The students of Photography and Related Media bring together a wide range of photographic approaches and subjects. Working with imaging technologies from silver gelatin prints to video to augmented reality, graduates develop the skills necessary to engage within all areas of the field. The Graduating Student Exhibition showcases these abilities, as the students spend two semesters researching and producing a distinct body of work, pushing themselves both conceptually and aesthetically. In the constantly changing world of photography, our graduates can be found at the leading edge, shaping the future of visual imagery.

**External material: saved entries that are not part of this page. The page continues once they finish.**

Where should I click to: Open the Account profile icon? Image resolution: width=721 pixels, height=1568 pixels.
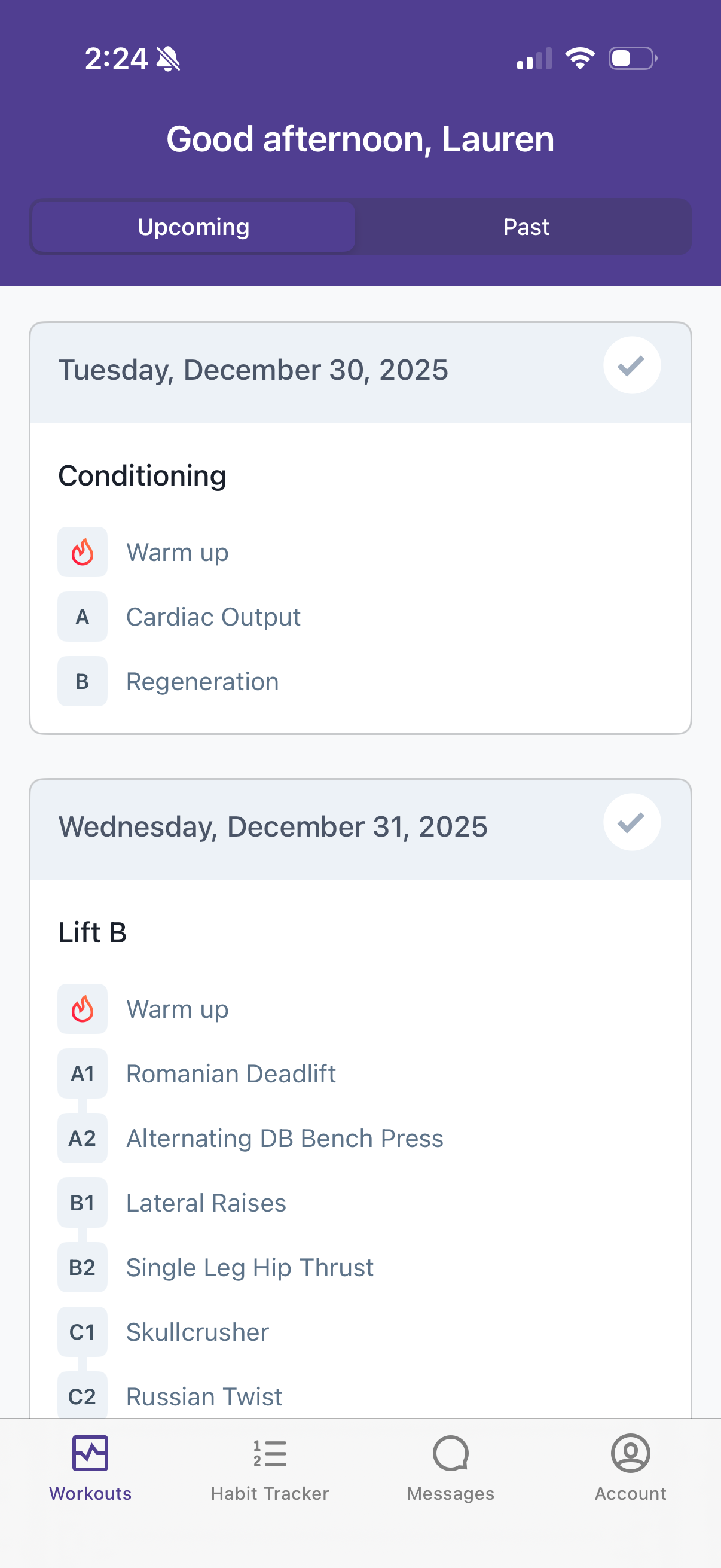pyautogui.click(x=630, y=1453)
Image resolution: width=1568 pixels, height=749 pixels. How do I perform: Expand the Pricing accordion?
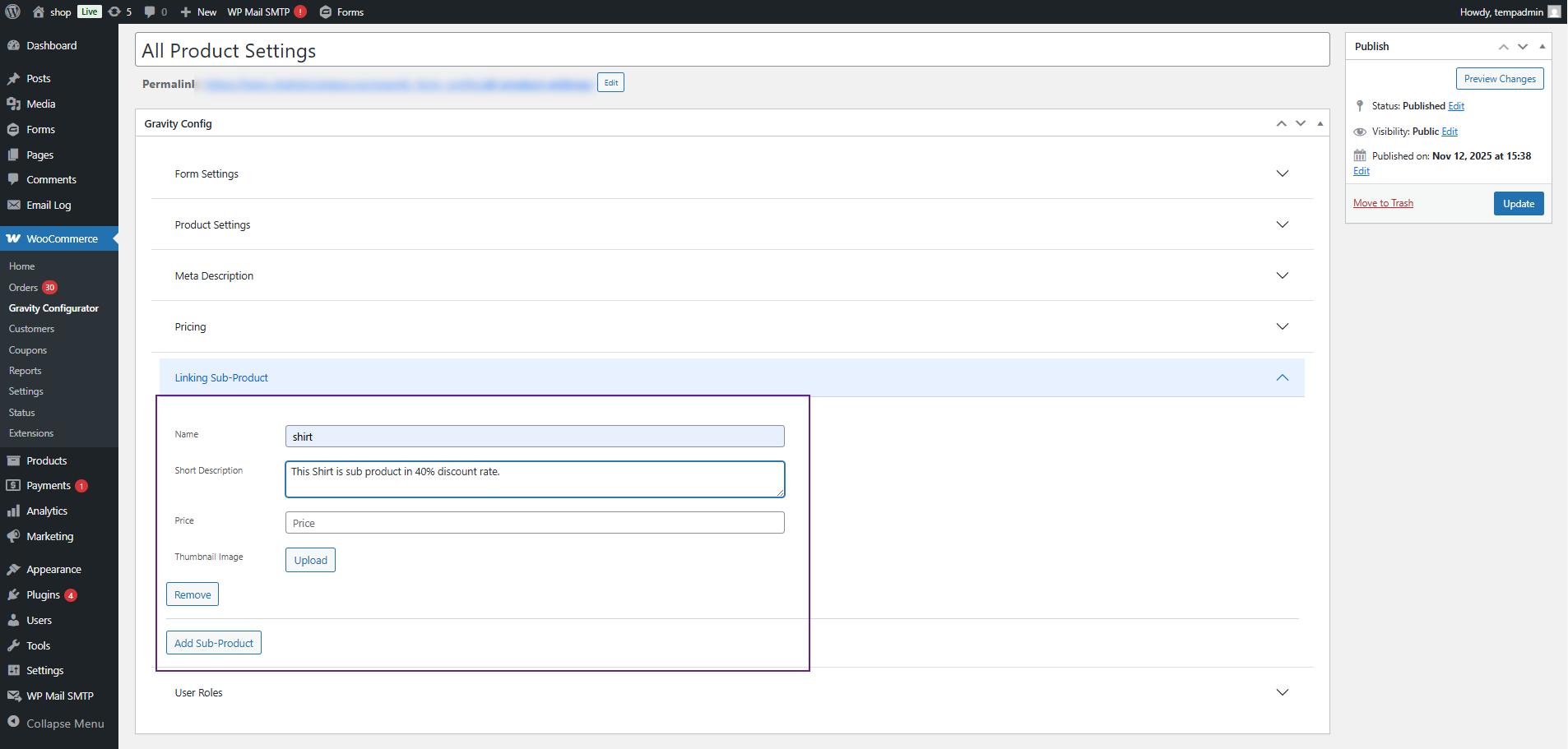pyautogui.click(x=1282, y=327)
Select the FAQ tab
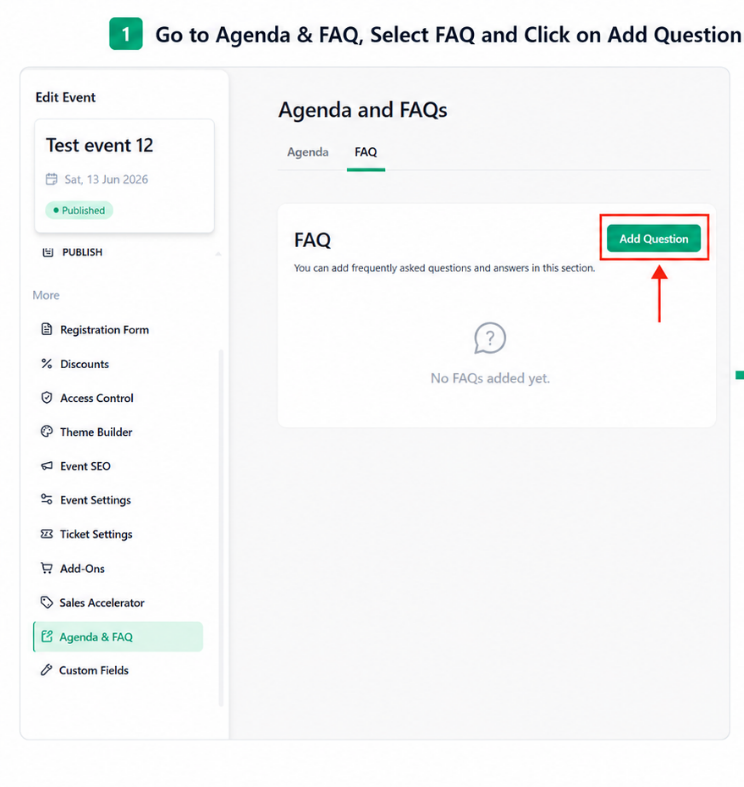The image size is (744, 787). click(365, 152)
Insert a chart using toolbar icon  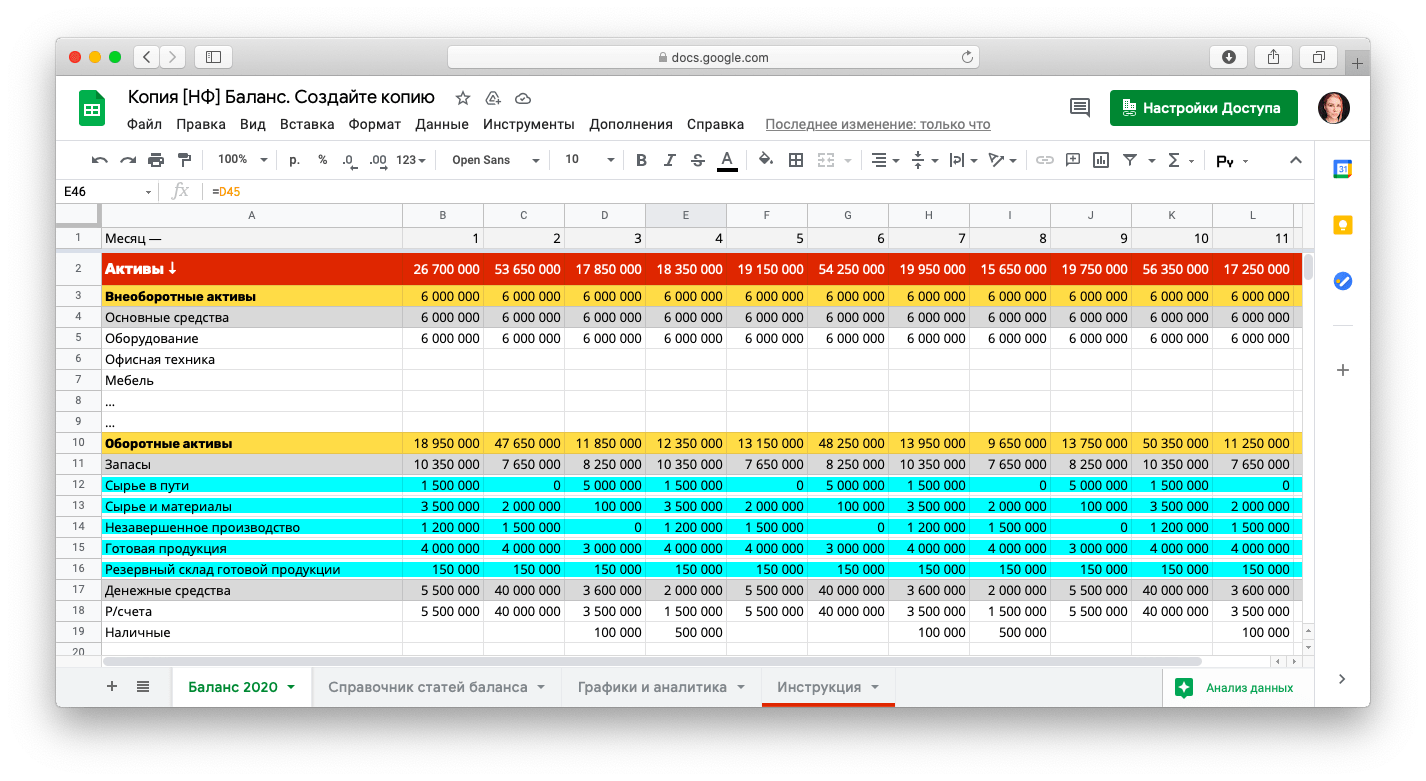(1101, 160)
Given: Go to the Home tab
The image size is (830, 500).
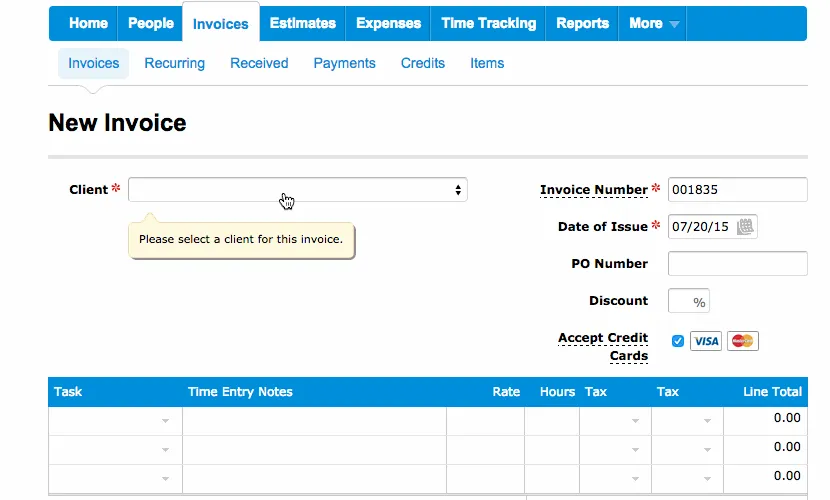Looking at the screenshot, I should pos(88,24).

The Museum at FIT - Lower Level

Explorable experiences that merge storytelling and worldbuilding with visual display, interactive design, environmental graphics, architecture, and digital technology are redefining design for brand activations, exhibitions, events, and pop-ups. Graduating Spatial Experience Design BFA students create impactful experiences that tell brand stories, advocate causes, or improve learning/life activities. The two-year capstone project culminates as students develop their design voice through research, concept design, advanced visualization, and physical construction, ultimately fabricating their inspiring design in a public space, informed by industry interviews and their unique storytelling approach.

Goodman Center - Lobby

The Textile/Surface Design program equips students with the aesthetic, intellectual, analytical, and technological tools needed to become innovative textile designers. By exploring painting, weaving, screen printing, and other handcrafted techniques, students develop an understanding of materiality and process, while also integrating digital tools and emerging technologies into their work. They acquire essential expertise in design principles and methods, allowing them to translate their ideas into tangible creations. By researching historical and contemporary sources for inspiration, students cultivate their artistic style through exploration and experimentation. Their work highlights their creativity, technical expertise, and market awareness, demonstrating how these emerging designers push the boundaries of textile design.

Pomerantz Center

The Toy Design BFA focuses on hard toy, soft toy, toy conceptualization, and storybook design. The exhibition work emphasizes imagination as a tool for development, promoting healthy, active, and playful lifestyles. By trusting their abilities, children build critical-thinking skills that support positive life choices. Students create open-ended toys and games for exploration, growth, and connection to nature. Their illustrated storybooks highlight the power of creativity, often using imagination to solve real-world problems, and to address community and cultural heritage while engaging children with special needs in meaningful and inclusive ways.